Muore giovane chi è caro agli dei, si diceva una volta. Ma il concetto resta valido anche oggi. O almeno lo è certamente nel caso di Woiciech Rzeszutek o don Adalberto come lo chiamavano i suoi parrocchiani di Castel del Bosco e Villaretto. Scomparso a seguito di un malore tra il 3 e il 4 dicembre, Don Adalberto è stato salutato dai tanti che gli hanno voluto bene nel pomeriggio di mercoledì 12 dicembre nella “sua” chiesa di Santo Stefano a Castel del Bosco.

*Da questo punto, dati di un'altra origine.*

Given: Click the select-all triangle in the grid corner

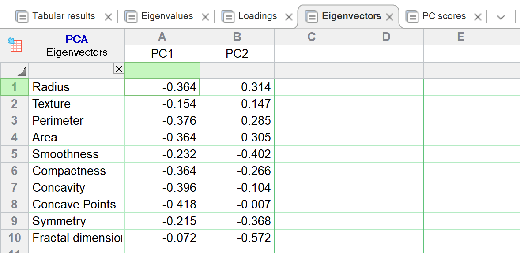Looking at the screenshot, I should 22,71.
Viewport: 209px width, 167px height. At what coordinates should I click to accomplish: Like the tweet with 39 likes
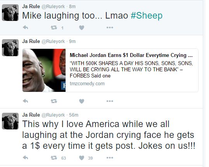[x=81, y=158]
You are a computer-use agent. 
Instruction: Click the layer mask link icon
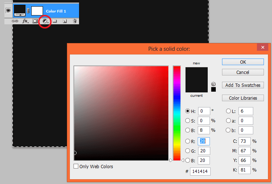pyautogui.click(x=28, y=11)
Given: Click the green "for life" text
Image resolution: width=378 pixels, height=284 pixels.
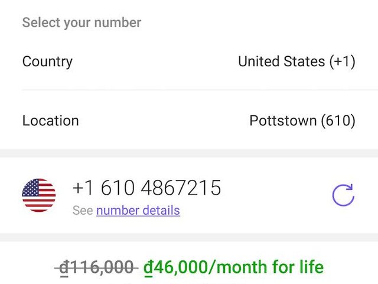Looking at the screenshot, I should tap(301, 267).
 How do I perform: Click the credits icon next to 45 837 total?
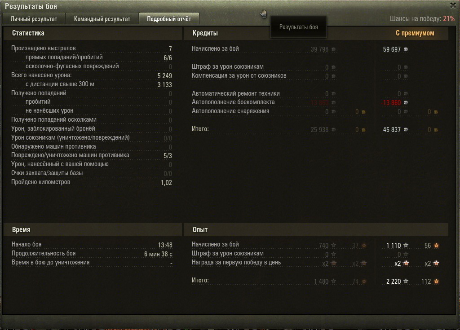(406, 130)
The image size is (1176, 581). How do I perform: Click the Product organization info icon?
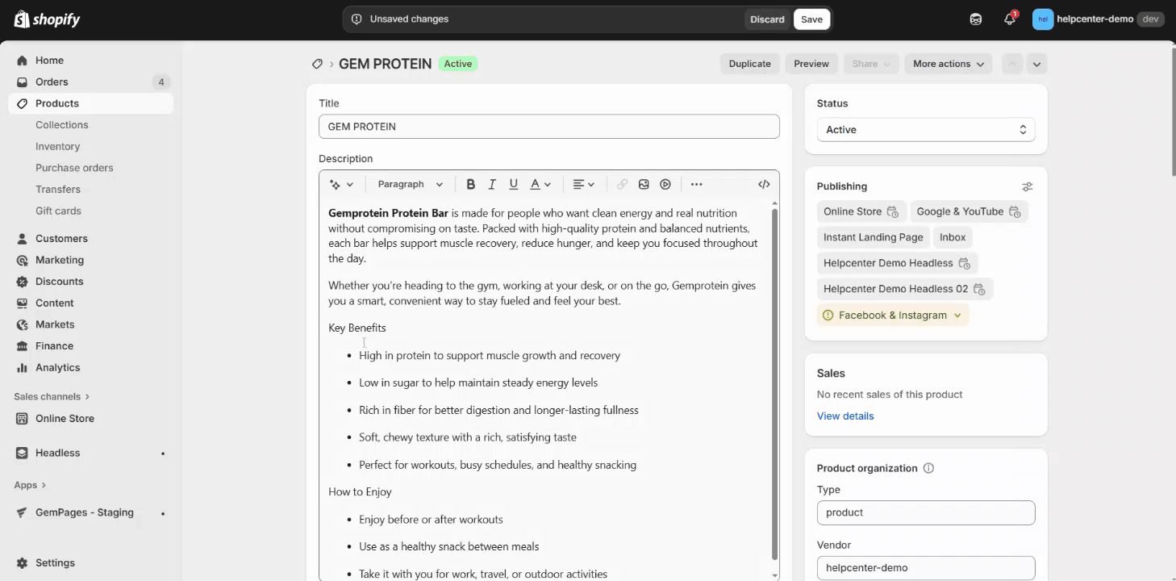[x=928, y=468]
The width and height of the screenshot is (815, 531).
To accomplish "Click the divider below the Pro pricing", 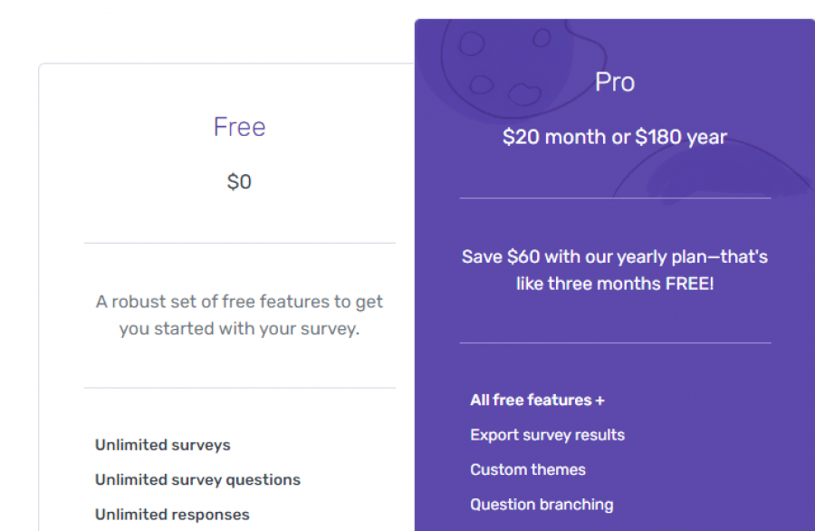I will 615,198.
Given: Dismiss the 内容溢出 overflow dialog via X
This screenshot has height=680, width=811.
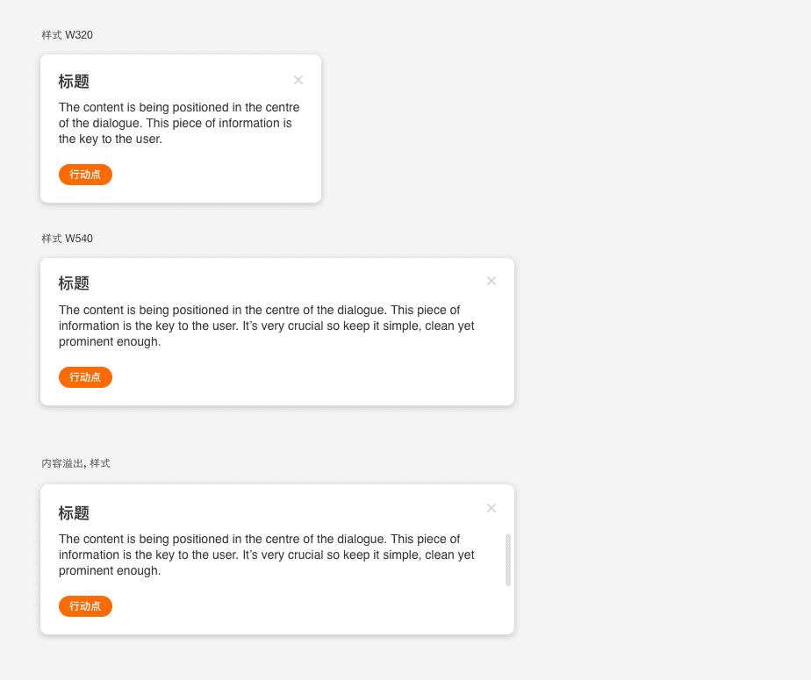Looking at the screenshot, I should click(x=492, y=508).
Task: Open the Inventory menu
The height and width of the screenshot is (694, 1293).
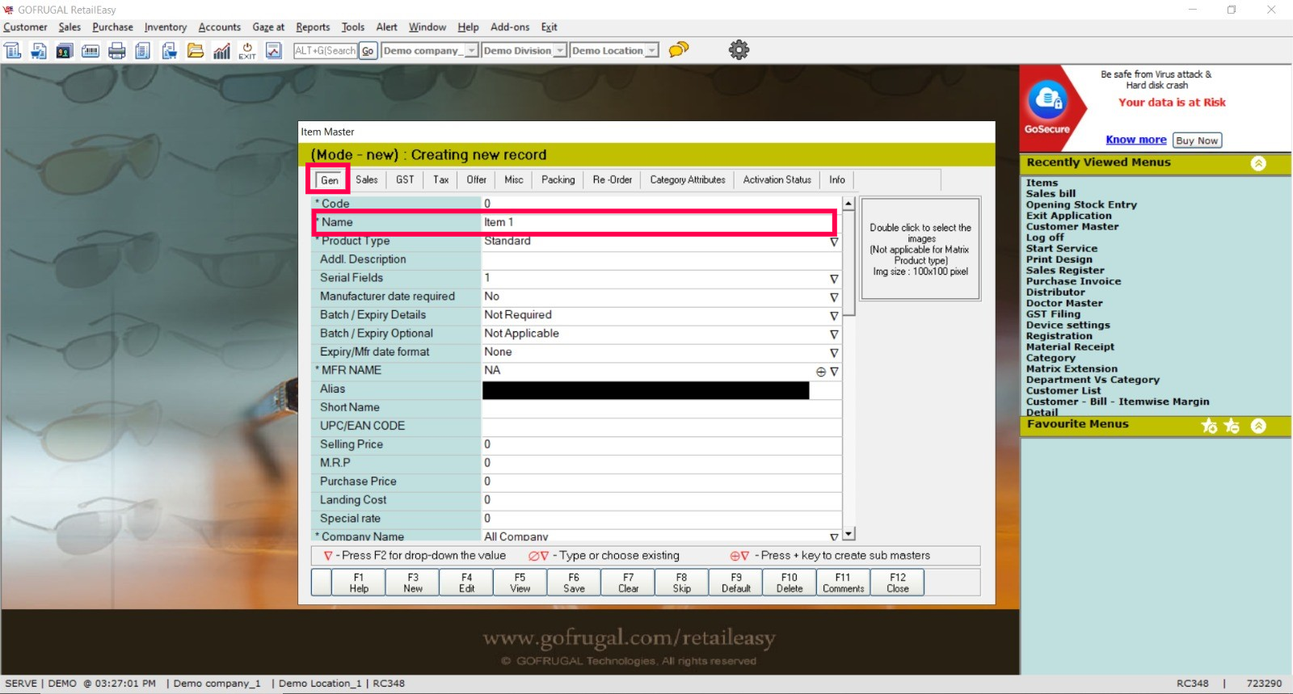Action: pos(165,27)
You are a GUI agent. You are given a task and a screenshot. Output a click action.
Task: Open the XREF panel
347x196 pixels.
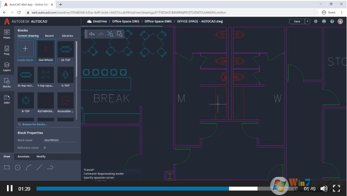pyautogui.click(x=7, y=99)
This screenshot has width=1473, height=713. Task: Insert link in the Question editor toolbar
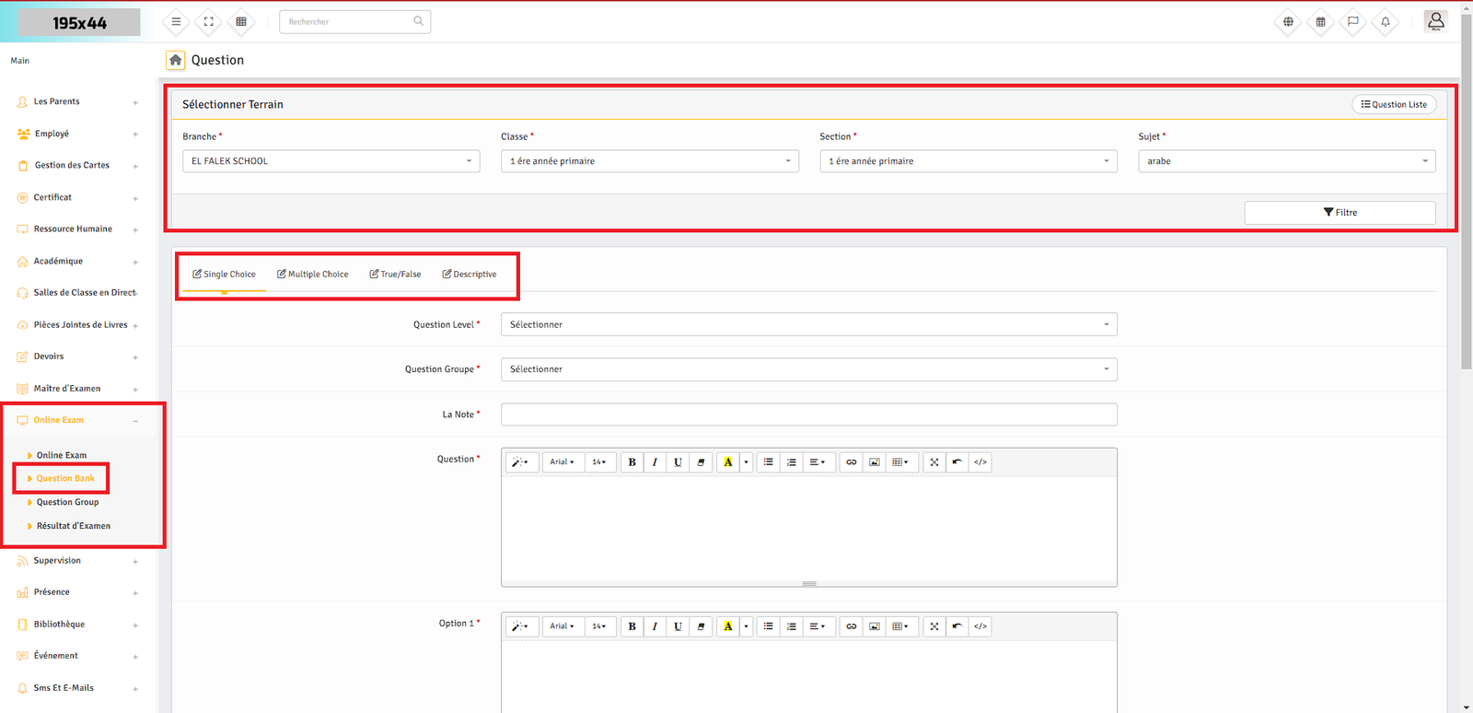pyautogui.click(x=851, y=462)
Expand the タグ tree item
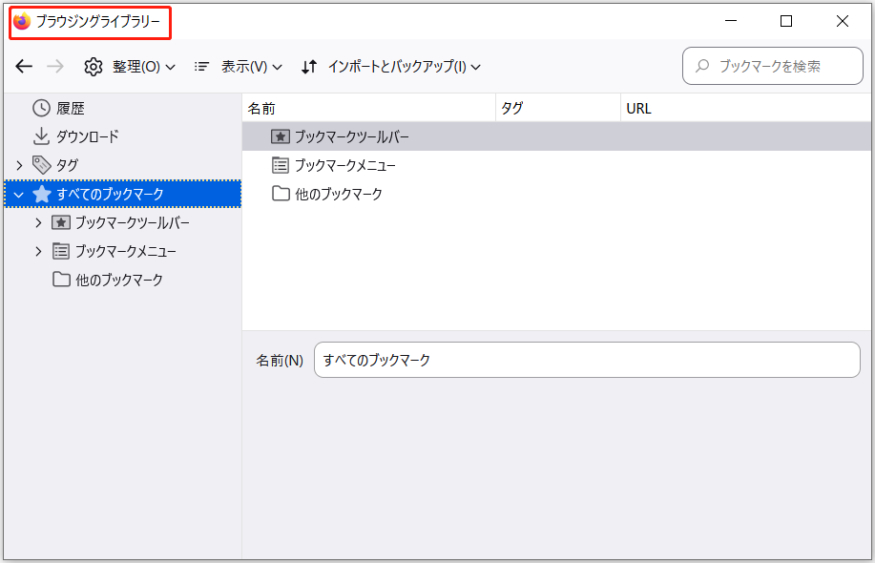Image resolution: width=875 pixels, height=563 pixels. [19, 165]
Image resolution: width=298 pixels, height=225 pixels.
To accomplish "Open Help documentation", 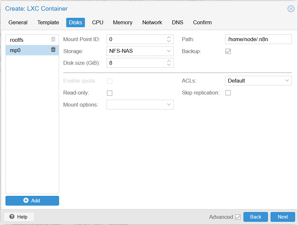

Al funerale tutti o quasi i suoi confratelli sacerdoti – e qualcuno ha visto in questo un piccolo miracolo operato da Wojciech – presenti a concelebrare la messa presieduta dal Vescovo Derio, tre fasce tricolori – i sindaci di Roure, Rino Tron e Fenestrelle, Michel Bouquet e la vicesindaca di Perrero, Laura Richaud –, i labari delle diverse associazioni del paese e, soprattutto, i suoi parrocchiani, giovani e anziani ad affollare non solo la chiesa, ma anche il sagrato.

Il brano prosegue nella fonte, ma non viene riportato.